STOP ISRAEL’S TERROR THROUGH STRUGGLE BOTH OUTSIDE AND WITHIN ITS BORDERS
Even when not unleashing bombs, Israel brutally subjugates the Palestinian people. It evicts ever more Palestinians from their homes and even destroys their water infrastructure. It consigns most Palestinians to a hellish life. But even for many working class Jewish people, Israel is not great. They face high unemployment and non-European Jews, especially from Africa, face racist discrimination. The growth of extreme right-wing groups incited by the regime’s ever more vicious oppression of Palestinian people threatens non-white Jews still further and endangers trade union activists and women’s rights activists too.
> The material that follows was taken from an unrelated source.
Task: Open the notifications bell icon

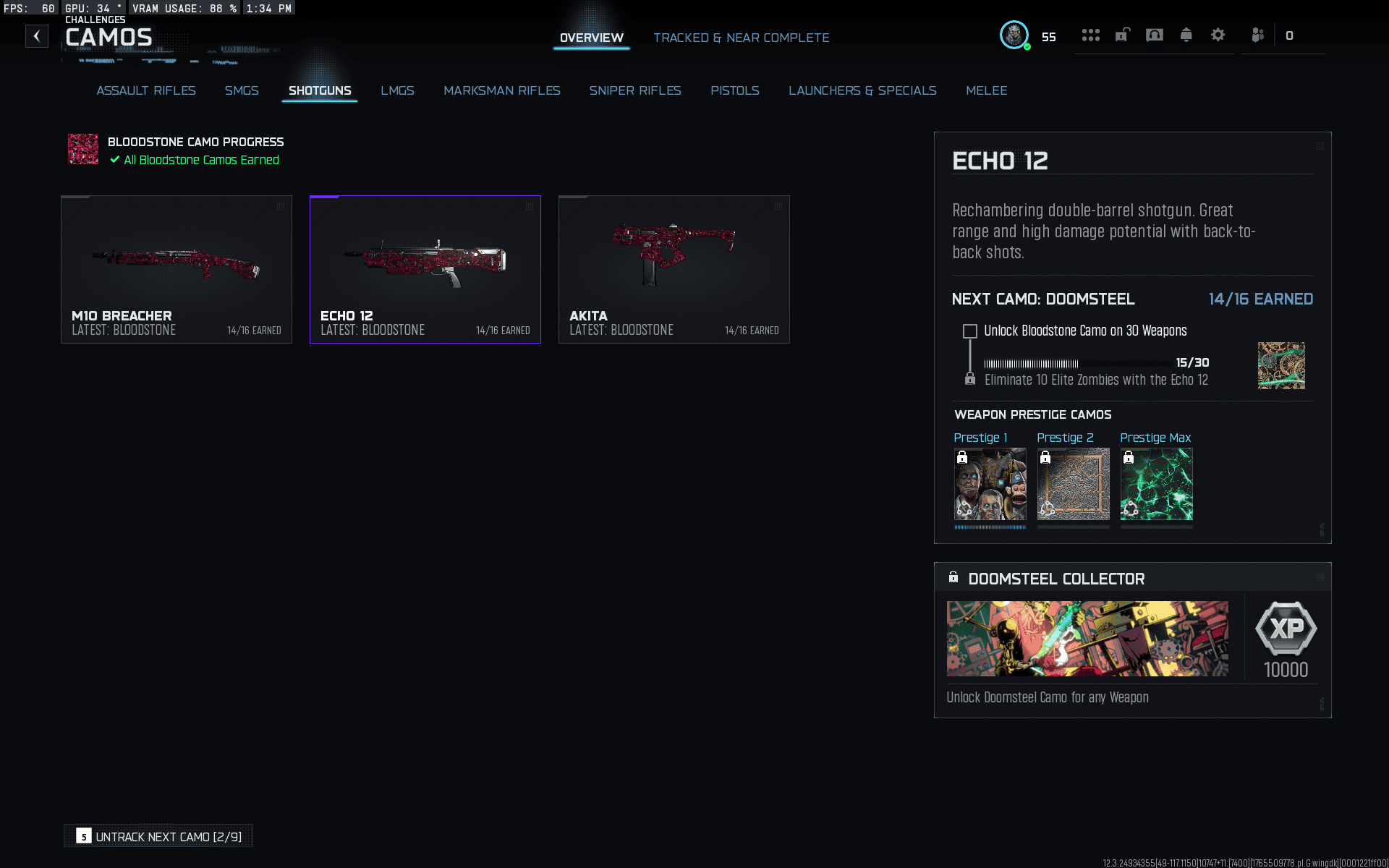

In the end, the only people who clearly benefit from the Zionist project are the U.S., its allies and Israel’s capitalists who use racial supremacist notions to keep the masses that they exploit loyal to them.
Today, a small number of Israeli Jews courageously refuse to endorse the subjugation of Palestinian people. In the end they must prevail. For the fact that alongside the huge number of Palestinian people killed in the last few days, seven Israelis have also died proves that the Zionist project is not sustainable. Like a bullying resident who constantly impeaches on all their neighbours’ land but then finds out that being hated by all their neighbours is no fun at all, a chunk of the Jewish working class in Israel will eventually realise that living in a racialist state, built on ethnic cleansing Arabs from land in a region surrounded by 350 million Arabs, is a stupid idea. Yet the massive support that Israel receives from the U.S., Australian and other Western imperialist regimes presently allows the Israeli ruling class to dupe most of the masses that they exploit with the fallacies of Zionism. That is why it is so crucial that we resist the U.S. and Australian regimes that support Israel’s terror. Let us make the nest of Zionist expansionism fall by vigorously shaking the imperialist branches on which it is perched and which give it support! For workers industrial action to oppose U.S. and Australian backing for Israel! Encourage the brave Palestinian resistance and any brave acts of solidarity by pro-Palestinian, leftist Jews in Israel!